Aim of the exercise | Leaving out every picture, copy the lines of the material below exactly, from the line containing "Click the weight value 0" through the line containing "Instruction: Select the".

Available records |
--- START ---
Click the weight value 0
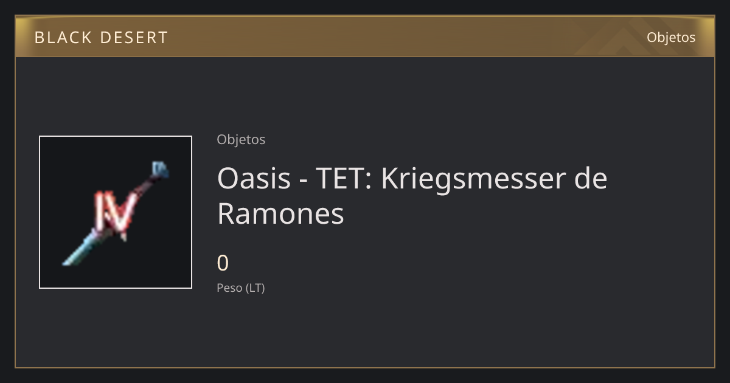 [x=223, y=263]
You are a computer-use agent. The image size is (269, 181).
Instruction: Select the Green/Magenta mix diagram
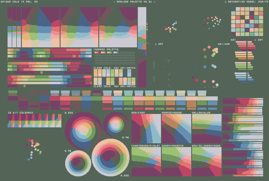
--- END ---
--- START ---
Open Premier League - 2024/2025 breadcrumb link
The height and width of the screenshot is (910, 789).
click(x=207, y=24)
--- END ---
--- START ---
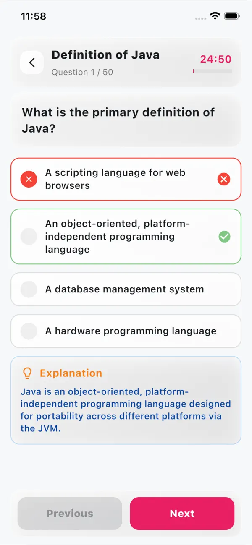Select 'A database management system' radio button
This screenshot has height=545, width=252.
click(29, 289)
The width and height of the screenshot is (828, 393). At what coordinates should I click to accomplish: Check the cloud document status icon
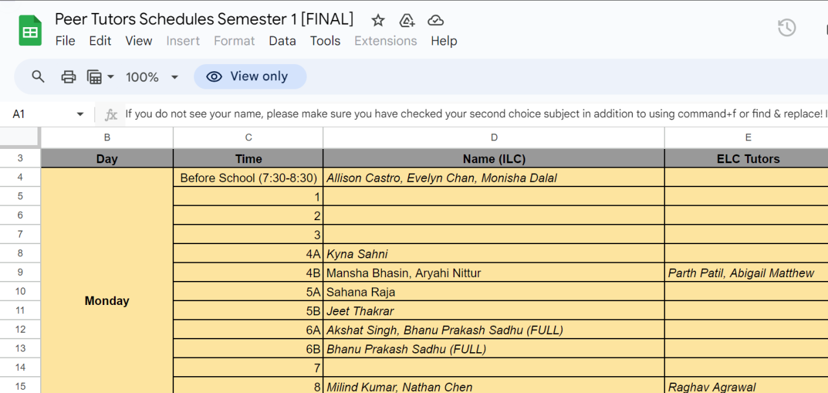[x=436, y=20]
--- END ---
Solution |
Click the weight value 0
 [x=223, y=263]
You are a computer-use agent. The image size is (269, 181).
Instruction: Select the Green/Magenta mix diagram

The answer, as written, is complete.